Problem statement » Report every line of the items below that contains the string "size", matching case exactly.

Screen-element location records »
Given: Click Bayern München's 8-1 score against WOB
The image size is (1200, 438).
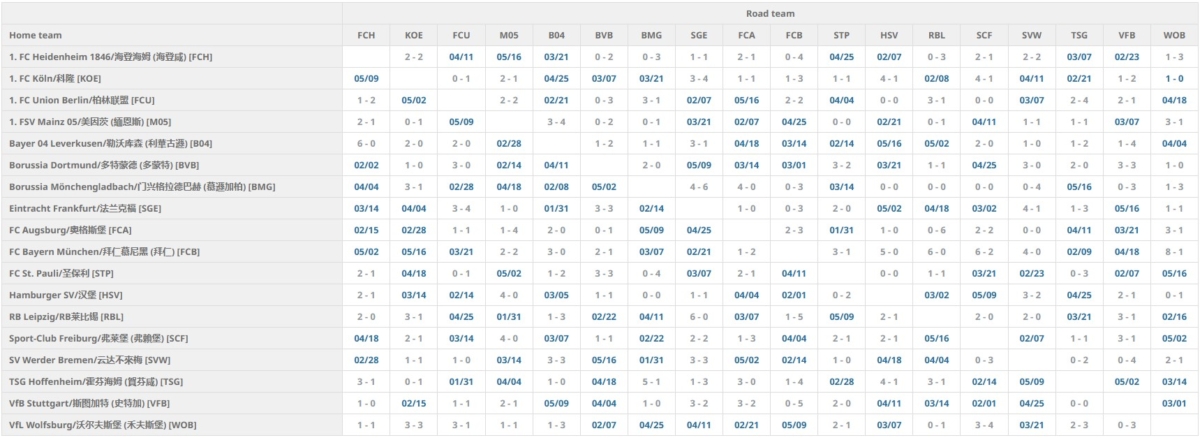Looking at the screenshot, I should pyautogui.click(x=1174, y=252).
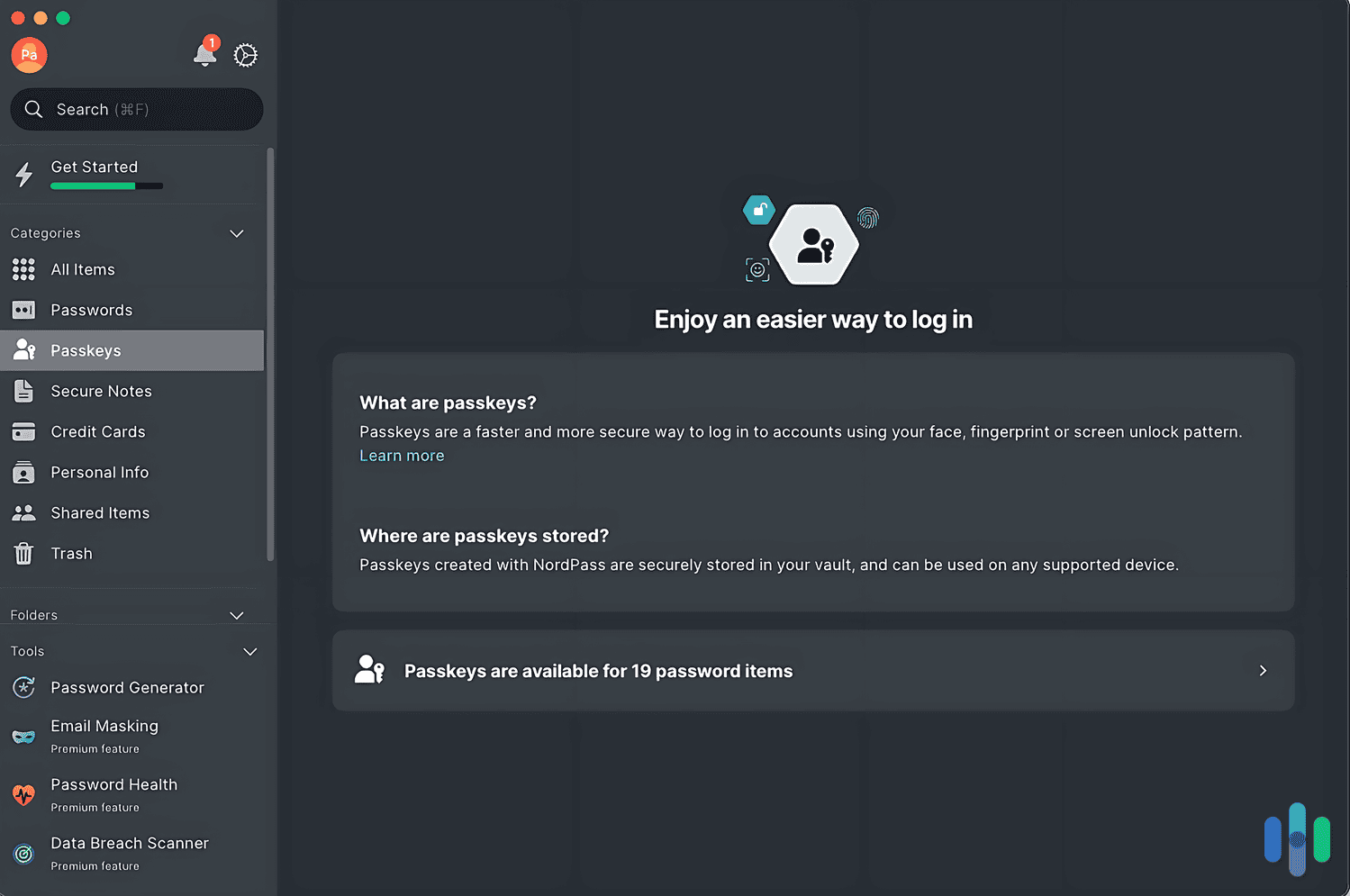
Task: Select the Passwords category icon
Action: coord(23,309)
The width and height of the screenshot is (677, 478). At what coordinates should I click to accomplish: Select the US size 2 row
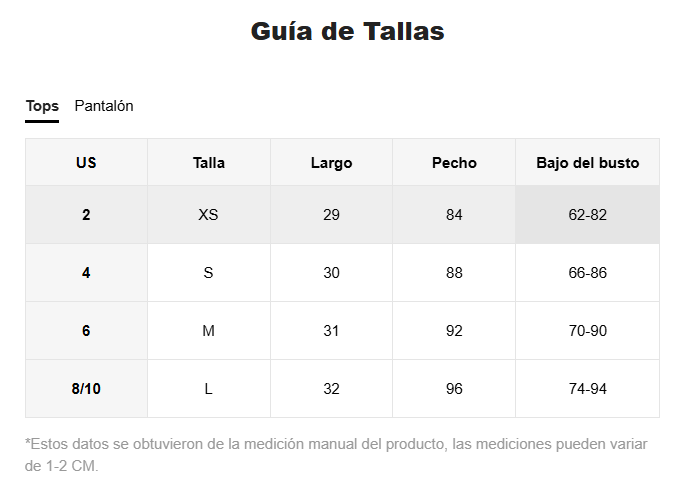tap(342, 215)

Full answer »
The image size is (1200, 438).
The width and height of the screenshot is (677, 478). At what coordinates should I click to accomplish: Select the US size 2 row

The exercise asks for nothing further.